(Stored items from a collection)

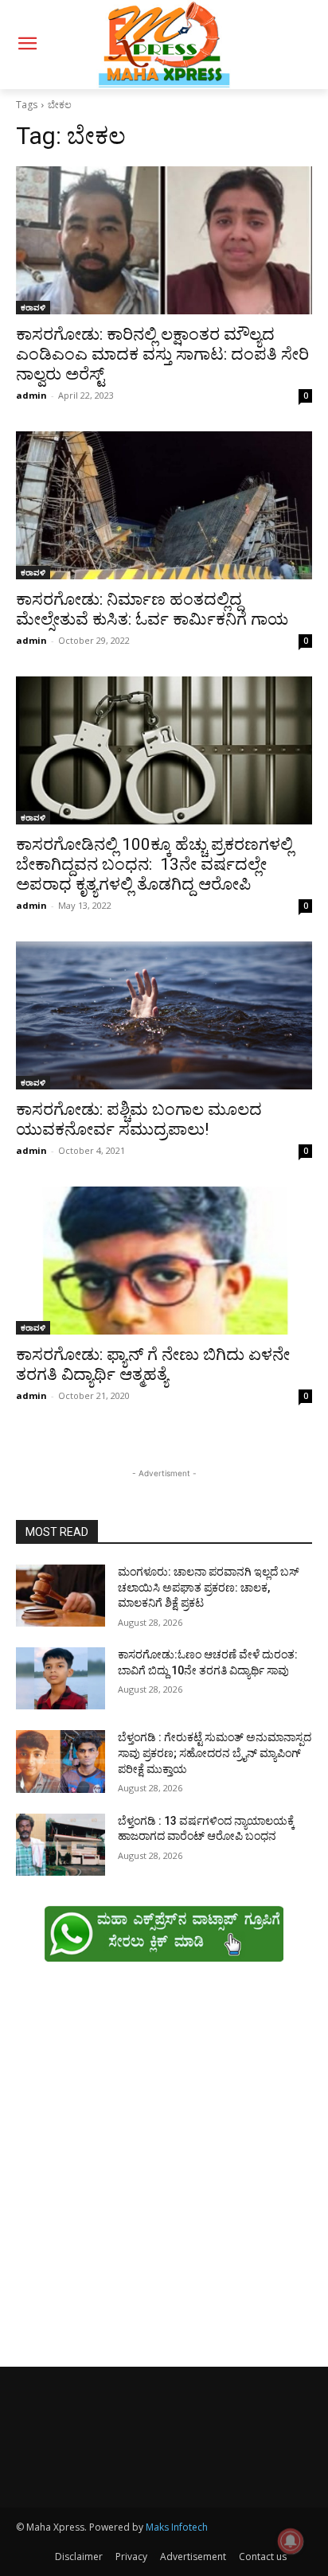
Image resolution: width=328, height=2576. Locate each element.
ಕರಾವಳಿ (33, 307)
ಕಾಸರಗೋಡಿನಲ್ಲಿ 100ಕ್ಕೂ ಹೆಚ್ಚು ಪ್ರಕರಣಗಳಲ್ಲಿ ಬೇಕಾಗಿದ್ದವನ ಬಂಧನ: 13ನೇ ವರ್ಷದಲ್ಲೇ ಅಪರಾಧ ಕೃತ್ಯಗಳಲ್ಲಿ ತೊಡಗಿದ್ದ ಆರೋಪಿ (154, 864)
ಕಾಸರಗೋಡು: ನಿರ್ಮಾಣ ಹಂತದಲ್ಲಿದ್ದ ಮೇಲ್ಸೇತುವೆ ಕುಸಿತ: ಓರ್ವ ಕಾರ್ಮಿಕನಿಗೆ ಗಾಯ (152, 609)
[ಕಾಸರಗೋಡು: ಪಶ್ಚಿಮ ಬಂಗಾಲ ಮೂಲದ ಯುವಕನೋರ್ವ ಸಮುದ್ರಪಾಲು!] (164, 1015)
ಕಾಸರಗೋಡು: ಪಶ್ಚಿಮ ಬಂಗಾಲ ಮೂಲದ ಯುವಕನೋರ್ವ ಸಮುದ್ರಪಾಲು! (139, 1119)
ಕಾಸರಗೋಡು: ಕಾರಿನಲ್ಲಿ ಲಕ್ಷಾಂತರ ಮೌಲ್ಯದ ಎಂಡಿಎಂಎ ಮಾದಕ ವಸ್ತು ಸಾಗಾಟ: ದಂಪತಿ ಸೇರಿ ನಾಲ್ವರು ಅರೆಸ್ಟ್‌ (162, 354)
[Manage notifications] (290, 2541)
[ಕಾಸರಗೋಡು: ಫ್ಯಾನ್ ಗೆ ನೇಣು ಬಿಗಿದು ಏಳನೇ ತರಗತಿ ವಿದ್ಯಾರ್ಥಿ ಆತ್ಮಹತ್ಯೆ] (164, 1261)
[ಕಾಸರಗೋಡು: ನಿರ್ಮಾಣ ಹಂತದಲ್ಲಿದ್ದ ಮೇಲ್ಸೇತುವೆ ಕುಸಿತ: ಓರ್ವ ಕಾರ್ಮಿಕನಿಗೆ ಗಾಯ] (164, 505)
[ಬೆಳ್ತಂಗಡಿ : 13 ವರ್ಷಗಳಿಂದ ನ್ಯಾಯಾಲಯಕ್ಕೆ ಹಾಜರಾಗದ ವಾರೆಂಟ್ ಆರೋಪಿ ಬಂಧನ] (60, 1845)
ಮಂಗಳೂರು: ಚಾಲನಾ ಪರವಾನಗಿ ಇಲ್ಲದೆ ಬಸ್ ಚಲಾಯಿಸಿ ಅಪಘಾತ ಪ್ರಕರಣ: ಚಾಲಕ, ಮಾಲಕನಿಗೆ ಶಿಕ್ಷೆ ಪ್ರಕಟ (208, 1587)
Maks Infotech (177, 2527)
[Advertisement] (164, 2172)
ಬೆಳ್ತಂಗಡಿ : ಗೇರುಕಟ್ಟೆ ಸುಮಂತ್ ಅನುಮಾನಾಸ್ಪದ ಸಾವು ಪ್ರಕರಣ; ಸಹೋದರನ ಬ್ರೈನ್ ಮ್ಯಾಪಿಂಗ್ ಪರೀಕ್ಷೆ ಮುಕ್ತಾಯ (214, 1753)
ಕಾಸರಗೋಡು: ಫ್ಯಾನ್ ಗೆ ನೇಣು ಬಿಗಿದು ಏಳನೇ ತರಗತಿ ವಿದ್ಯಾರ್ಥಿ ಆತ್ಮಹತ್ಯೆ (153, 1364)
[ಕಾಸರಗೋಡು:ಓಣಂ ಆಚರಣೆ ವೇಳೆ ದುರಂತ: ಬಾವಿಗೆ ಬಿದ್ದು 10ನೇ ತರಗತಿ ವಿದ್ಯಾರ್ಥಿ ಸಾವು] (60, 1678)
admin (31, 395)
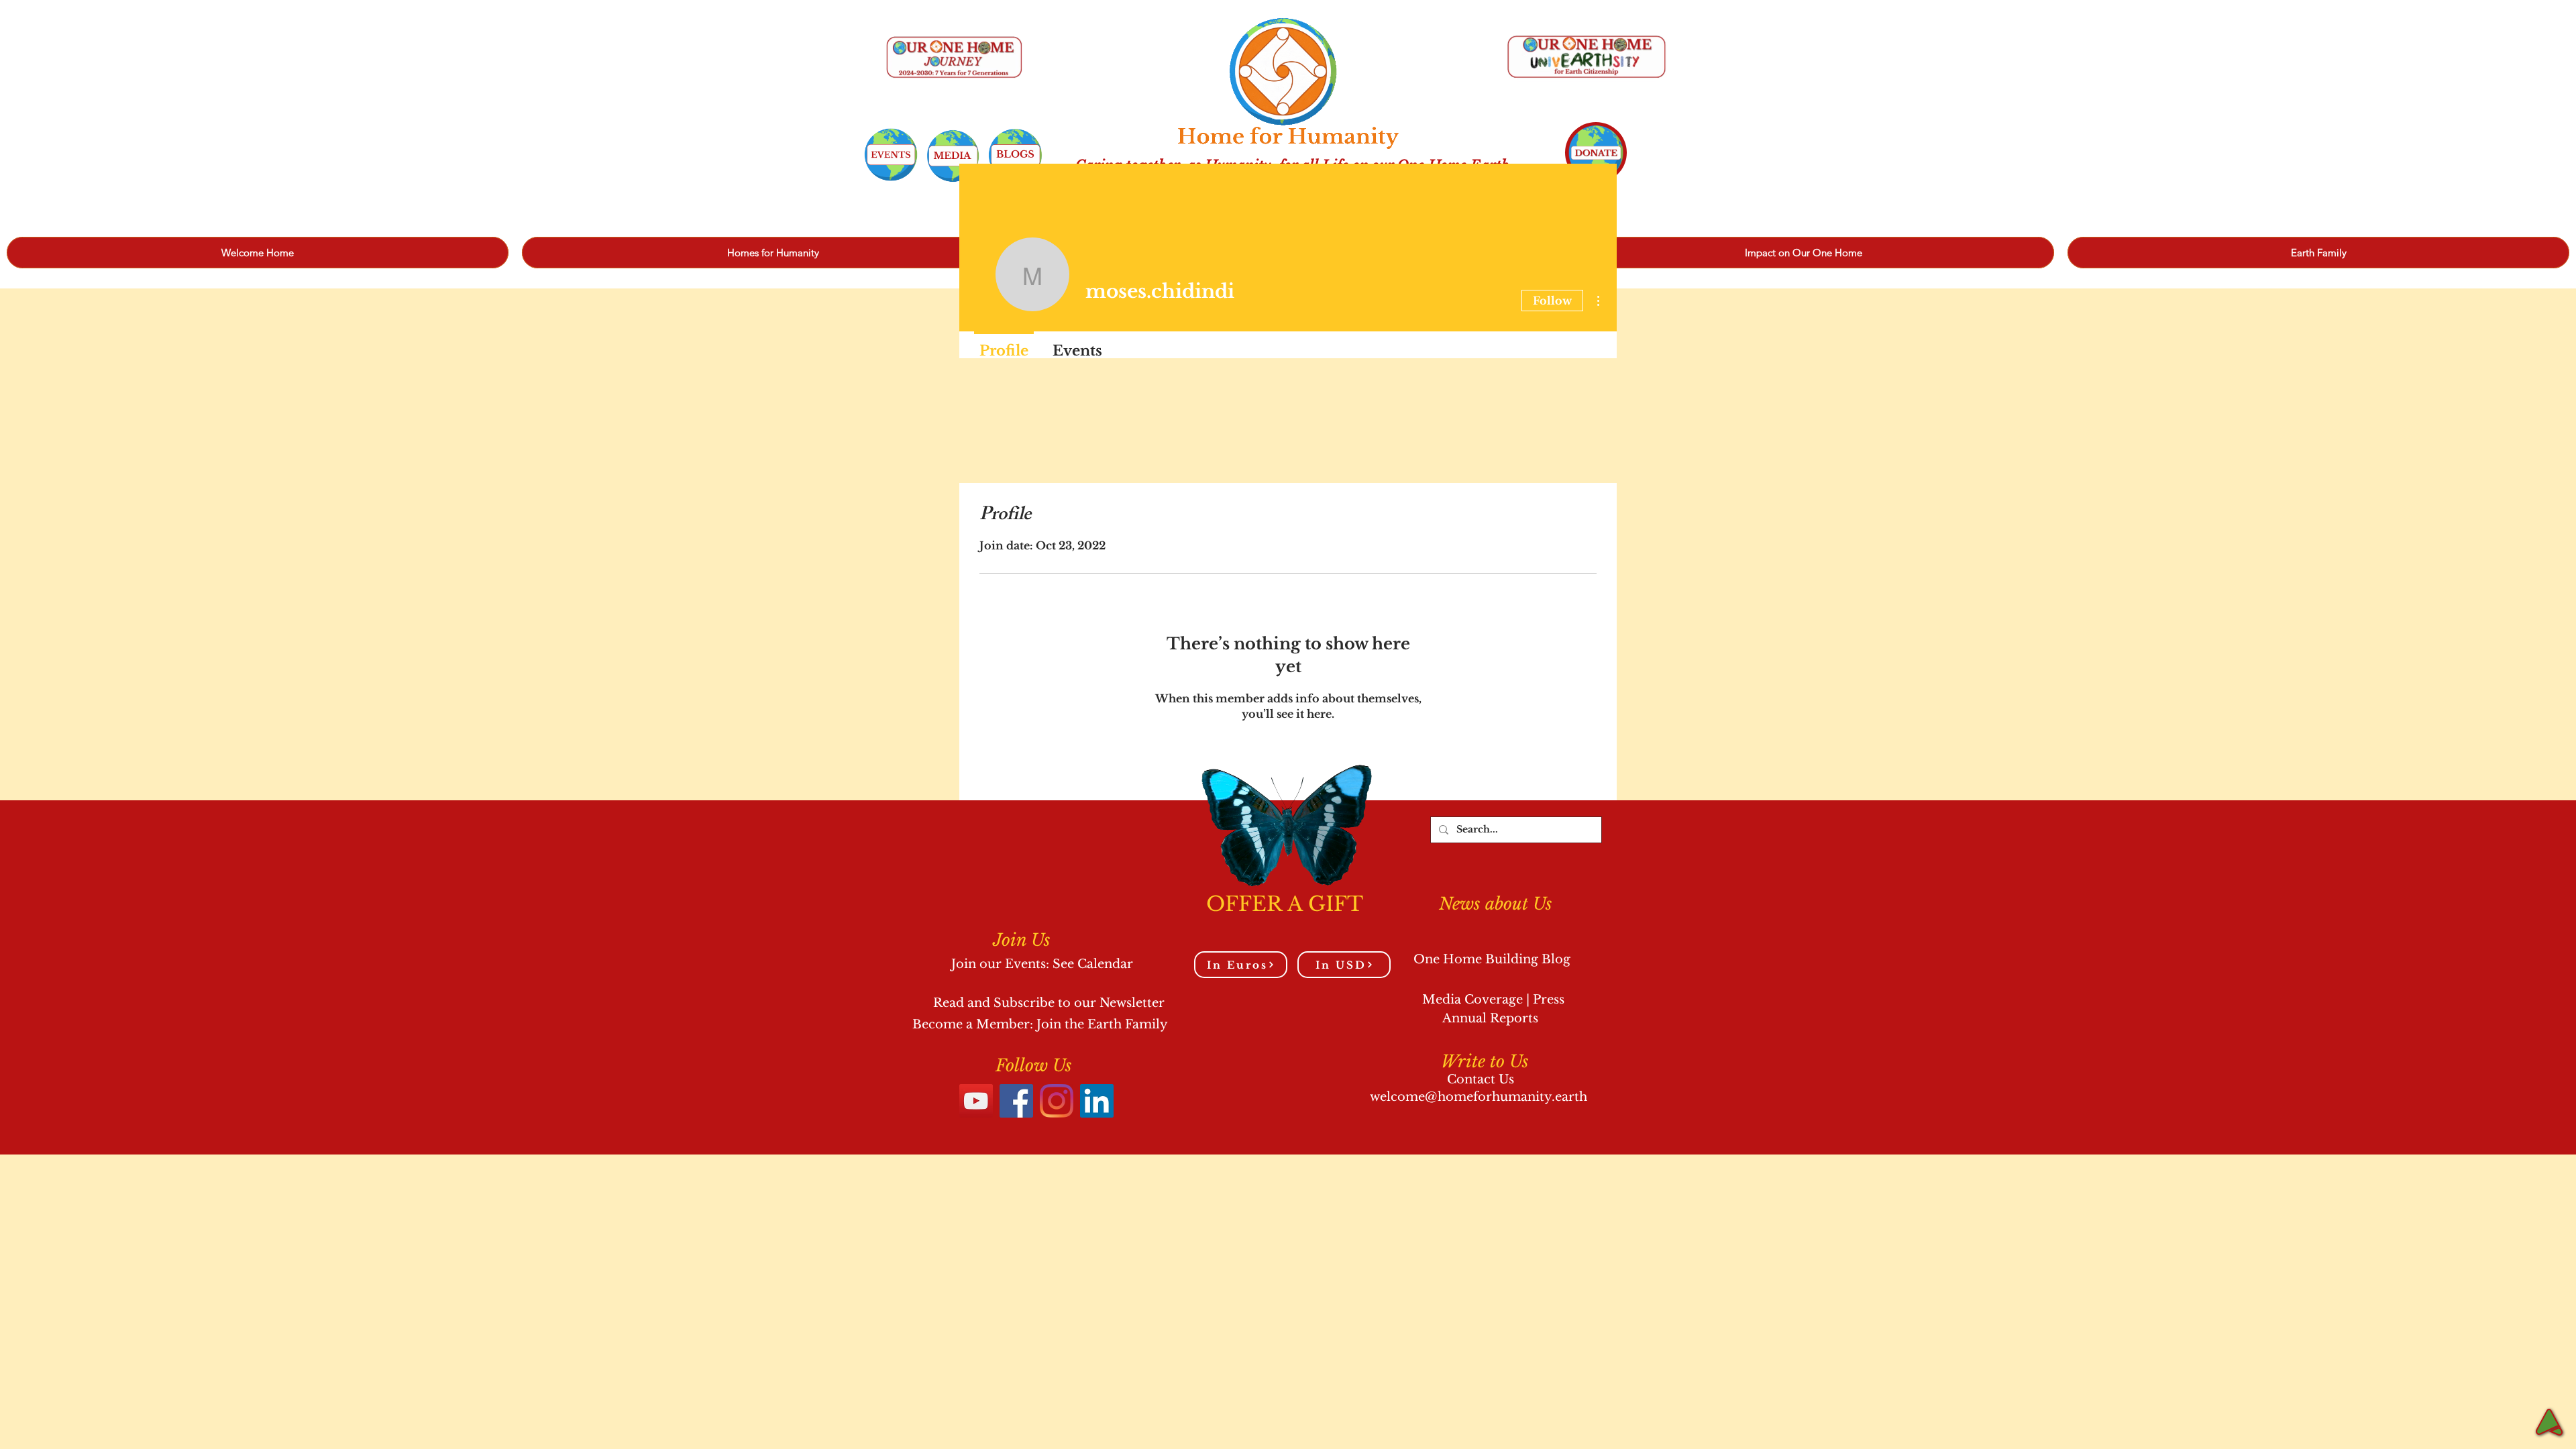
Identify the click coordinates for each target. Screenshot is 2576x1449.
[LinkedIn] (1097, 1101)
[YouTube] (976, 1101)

▸ **DIRECTIONS**
The reply needs to repeat exactly the line containing "ಬೆಳ್ತಂಗಡಿ : ಗೇರುಕಟ್ಟೆ" and each line after it, through the final line of the entries above, and to skip the pictures.

▸ **WRITTEN ANSWER**
ಬೆಳ್ತಂಗಡಿ : ಗೇರುಕಟ್ಟೆ ಸುಮಂತ್ ಅನುಮಾನಾಸ್ಪದ ಸಾವು ಪ್ರಕರಣ; ಸಹೋದರನ ಬ್ರೈನ್ ಮ್ಯಾಪಿಂಗ್ ಪರೀಕ್ಷೆ ಮುಕ್ತಾಯ (214, 1753)
ಕಾಸರಗೋಡು: ಫ್ಯಾನ್ ಗೆ ನೇಣು ಬಿಗಿದು ಏಳನೇ ತರಗತಿ ವಿದ್ಯಾರ್ಥಿ ಆತ್ಮಹತ್ಯೆ (153, 1364)
[ಕಾಸರಗೋಡು:ಓಣಂ ಆಚರಣೆ ವೇಳೆ ದುರಂತ: ಬಾವಿಗೆ ಬಿದ್ದು 10ನೇ ತರಗತಿ ವಿದ್ಯಾರ್ಥಿ ಸಾವು] (60, 1678)
admin (31, 395)
Identify the click coordinates for each target. Screenshot is 2576x1449.
[LinkedIn] (1097, 1101)
[YouTube] (976, 1101)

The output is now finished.